───── SUPPLIED PASSAGE

New York was, however, coming to California. It took Gustav Stickley, a working class American boy born so poor he was put to work at age 12, to cut through the posh English twitter about socialist utopias and Americanize the movement. Born in 1858 in Wisconsin, Stickley left school in the eighth grade, worked as a stonemason and in furniture factories, and after a move to New York became director at a workshop at New York State Prison at Auburn (where he is rumored to have made the electric chair).

Ironically, what may be the best-known symbol of this state’s Arts and Crafts movement, “mission” furniture, may or may not have its roots in California at all. It all depends on the dubious origins of a mystery prototype sent, supposedly from California, to New York furniture maker Joseph McHugh. “Mission” was a style tag applied to his knockoffs, then later transferred to the plain, oaken pieces developed by Stickley.

By 1901, Stickley had turned “mission” furniture into an American living room standard and launched the Craftsman magazine. This hosted the Craftsman Home Builders Club, through which he disseminated tens of thousands of blueprints for homes free to subscribers.

──────────

THE TASKS —
a. In the Stickley passage, rewrite the section starting with "New York was, however, coming" and going on through "the electric chair).", changing "stonemason" to "bricklayer".
b. Condense the paragraph of the Stickley passage that begins "By 1901, Stickley had turned" into a single shorter sentence that keeps its main facts.
These entries come from a separate source.

───── DATA RECORDS

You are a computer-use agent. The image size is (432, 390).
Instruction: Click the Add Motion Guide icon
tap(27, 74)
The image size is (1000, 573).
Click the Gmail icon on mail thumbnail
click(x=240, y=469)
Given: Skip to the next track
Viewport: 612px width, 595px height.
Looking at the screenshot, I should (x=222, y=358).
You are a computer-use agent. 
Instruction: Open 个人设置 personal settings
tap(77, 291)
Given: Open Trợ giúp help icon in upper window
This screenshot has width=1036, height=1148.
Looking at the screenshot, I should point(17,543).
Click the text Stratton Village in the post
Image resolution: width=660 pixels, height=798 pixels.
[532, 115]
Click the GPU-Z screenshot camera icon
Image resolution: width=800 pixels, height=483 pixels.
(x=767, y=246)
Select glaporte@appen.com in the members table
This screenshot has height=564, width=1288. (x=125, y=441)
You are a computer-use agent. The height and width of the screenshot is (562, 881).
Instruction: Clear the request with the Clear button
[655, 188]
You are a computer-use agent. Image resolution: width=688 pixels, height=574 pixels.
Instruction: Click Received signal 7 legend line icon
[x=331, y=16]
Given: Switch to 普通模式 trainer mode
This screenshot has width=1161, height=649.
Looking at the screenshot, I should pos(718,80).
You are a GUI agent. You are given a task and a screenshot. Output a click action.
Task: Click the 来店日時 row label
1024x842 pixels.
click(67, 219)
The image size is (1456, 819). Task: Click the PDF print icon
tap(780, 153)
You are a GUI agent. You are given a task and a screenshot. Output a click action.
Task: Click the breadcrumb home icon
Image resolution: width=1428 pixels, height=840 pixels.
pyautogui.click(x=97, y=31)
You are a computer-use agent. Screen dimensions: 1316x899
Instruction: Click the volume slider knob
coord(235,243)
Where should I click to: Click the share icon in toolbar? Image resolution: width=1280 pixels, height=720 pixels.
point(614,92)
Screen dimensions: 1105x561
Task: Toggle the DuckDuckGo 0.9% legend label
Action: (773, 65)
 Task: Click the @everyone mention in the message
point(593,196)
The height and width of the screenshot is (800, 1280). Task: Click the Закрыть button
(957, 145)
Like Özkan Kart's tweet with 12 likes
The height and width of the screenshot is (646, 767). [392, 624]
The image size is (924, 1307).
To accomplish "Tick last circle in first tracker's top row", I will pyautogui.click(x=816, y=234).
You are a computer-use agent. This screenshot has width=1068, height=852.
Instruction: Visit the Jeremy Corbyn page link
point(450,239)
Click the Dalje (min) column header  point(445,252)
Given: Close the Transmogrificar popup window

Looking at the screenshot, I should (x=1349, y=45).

──────────

SOLVED PROBLEMS —
a.
New York was, however, coming to California. It took Gustav Stickley, a working class American boy born so poor he was put to work at age 12, to cut through the posh English twitter about socialist utopias and Americanize the movement. Born in 1858 in Wisconsin, Stickley left school in the eighth grade, worked as a bricklayer and in furniture factories, and after a move to New York became director at a workshop at New York State Prison at Auburn (where he is rumored to have made the electric chair).

b. By 1901, Stickley had made "mission" furniture a standard in American living rooms and started the Craftsman magazine, whose Craftsman Home Builders Club gave subscribers tens of thousands of free home blueprints.